> EXTRACTED ENTRIES:
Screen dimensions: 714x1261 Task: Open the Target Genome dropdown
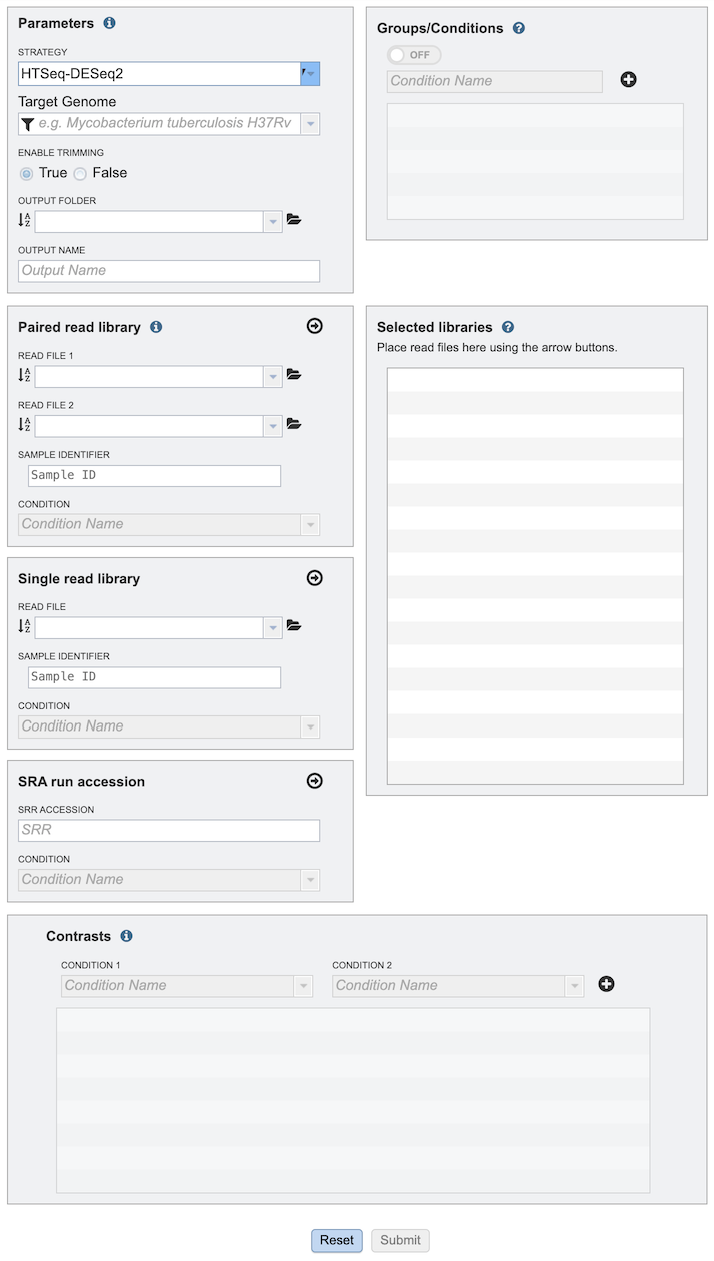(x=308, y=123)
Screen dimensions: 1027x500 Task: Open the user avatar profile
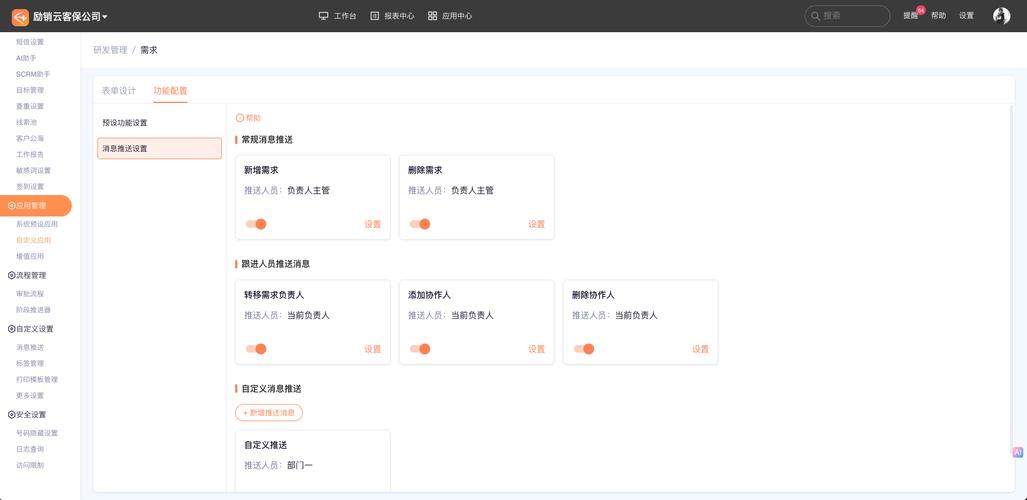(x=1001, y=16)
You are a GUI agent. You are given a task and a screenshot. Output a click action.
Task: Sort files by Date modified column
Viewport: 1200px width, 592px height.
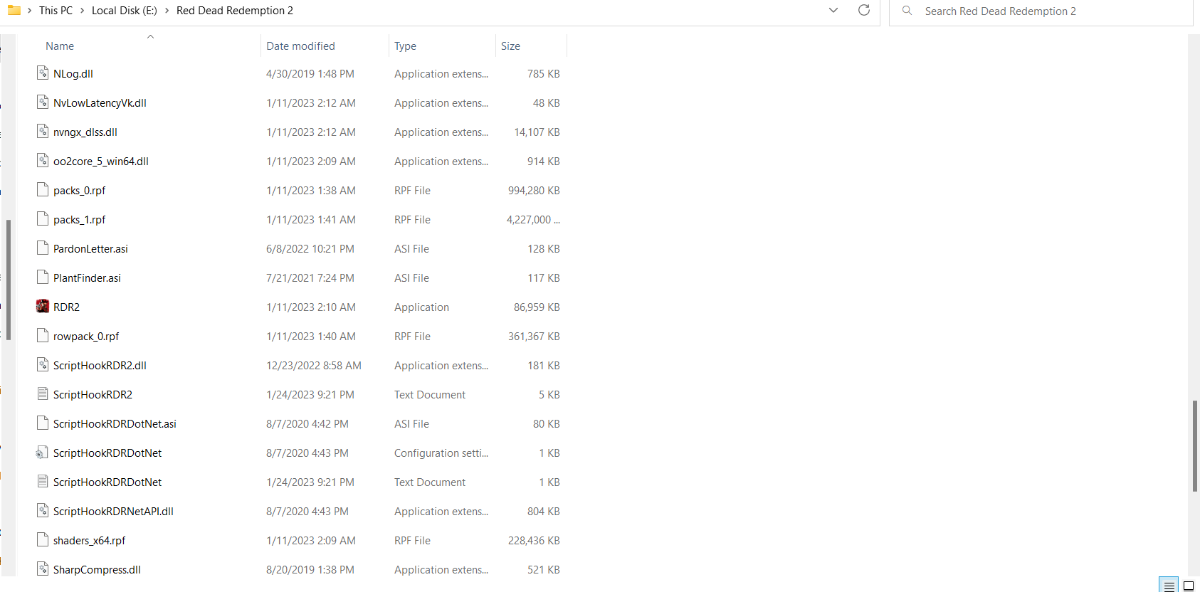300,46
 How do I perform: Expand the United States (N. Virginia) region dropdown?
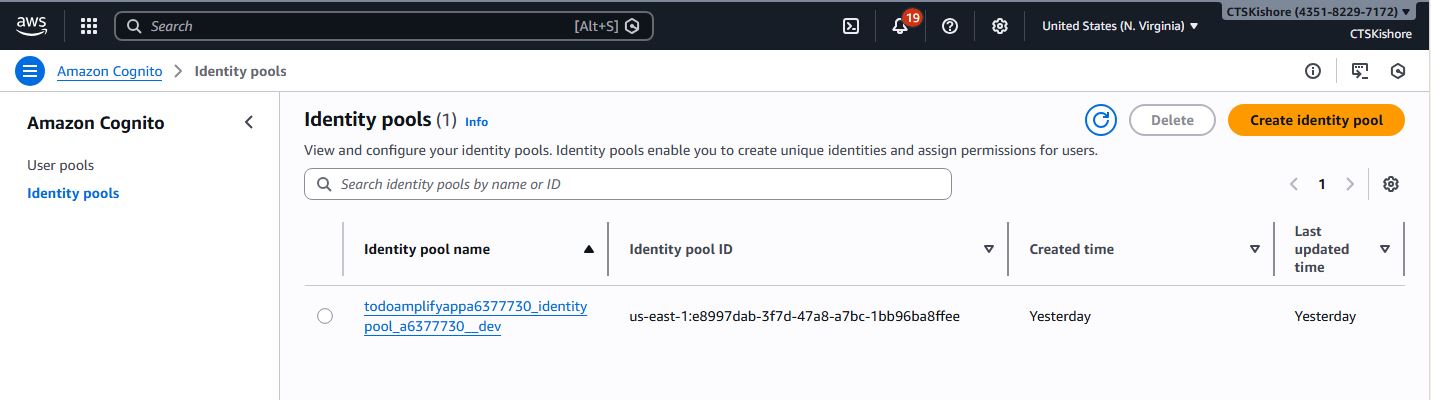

> WHAT YOU SHOULD DO: Your answer should be an exact copy of the records above, with no pictures in it.

> ANSWER TO THIS EXERCISE:
Screen dimensions: 714x1261 Task: Open the Target Genome dropdown
(x=308, y=123)
Screen dimensions: 1027x500 Task: Open the user avatar profile
(x=1001, y=16)
You are a GUI agent. You are given a task and a screenshot. Output a click action.
Task: Sort files by Date modified column
Viewport: 1200px width, 592px height.
300,46
 How do I perform: Expand the United States (N. Virginia) region dropdown?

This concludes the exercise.